Copy each line in the data that includes the word "computer".

[Opening The data section]

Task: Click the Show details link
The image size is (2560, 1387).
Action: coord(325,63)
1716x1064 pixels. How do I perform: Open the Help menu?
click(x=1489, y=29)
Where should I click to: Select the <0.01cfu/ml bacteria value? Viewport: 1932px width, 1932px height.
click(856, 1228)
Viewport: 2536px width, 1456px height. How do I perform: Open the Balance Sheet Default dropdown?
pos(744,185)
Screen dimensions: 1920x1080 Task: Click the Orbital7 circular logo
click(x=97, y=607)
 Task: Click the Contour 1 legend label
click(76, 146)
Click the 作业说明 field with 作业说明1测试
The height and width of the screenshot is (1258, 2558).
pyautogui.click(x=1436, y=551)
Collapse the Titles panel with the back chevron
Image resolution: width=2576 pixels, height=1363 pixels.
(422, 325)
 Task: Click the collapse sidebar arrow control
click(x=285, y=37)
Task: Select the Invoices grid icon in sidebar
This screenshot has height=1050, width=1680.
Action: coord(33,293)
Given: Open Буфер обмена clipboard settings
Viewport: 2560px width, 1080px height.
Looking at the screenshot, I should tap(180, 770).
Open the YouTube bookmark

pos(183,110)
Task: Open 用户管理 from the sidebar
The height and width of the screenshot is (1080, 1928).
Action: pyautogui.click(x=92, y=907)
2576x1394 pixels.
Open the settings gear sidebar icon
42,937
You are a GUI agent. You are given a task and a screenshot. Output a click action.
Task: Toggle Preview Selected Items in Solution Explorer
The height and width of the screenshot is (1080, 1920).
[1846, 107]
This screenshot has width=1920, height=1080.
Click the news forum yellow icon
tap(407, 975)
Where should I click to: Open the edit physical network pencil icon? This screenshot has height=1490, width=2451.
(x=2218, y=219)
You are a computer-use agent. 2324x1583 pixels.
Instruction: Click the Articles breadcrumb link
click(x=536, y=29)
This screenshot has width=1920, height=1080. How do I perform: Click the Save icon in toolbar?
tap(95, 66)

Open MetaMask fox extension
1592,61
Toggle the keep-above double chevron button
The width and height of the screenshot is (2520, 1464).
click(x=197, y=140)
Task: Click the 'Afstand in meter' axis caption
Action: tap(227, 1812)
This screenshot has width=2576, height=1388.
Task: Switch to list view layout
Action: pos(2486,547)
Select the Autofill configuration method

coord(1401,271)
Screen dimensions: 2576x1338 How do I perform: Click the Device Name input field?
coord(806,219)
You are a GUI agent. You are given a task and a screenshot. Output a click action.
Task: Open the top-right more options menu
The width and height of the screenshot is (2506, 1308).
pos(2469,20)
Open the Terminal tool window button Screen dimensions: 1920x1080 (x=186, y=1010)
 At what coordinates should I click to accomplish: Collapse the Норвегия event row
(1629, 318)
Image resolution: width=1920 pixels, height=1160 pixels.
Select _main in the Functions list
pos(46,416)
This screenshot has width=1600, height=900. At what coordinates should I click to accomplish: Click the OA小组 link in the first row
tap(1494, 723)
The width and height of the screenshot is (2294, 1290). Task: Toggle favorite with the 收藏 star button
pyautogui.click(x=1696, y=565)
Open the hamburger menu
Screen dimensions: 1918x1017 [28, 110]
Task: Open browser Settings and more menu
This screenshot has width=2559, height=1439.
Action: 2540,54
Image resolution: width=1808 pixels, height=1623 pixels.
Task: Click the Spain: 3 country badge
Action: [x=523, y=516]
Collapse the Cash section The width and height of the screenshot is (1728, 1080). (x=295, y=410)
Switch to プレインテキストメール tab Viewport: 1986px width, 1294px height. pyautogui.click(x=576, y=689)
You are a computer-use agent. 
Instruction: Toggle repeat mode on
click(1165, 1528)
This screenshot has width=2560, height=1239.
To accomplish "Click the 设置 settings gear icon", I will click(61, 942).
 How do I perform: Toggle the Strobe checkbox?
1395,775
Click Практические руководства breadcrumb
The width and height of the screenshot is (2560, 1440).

[Closing The data section]

### Answer to this problem
You are a computer-use agent. 2324x1583 pixels.
You are a computer-use agent. 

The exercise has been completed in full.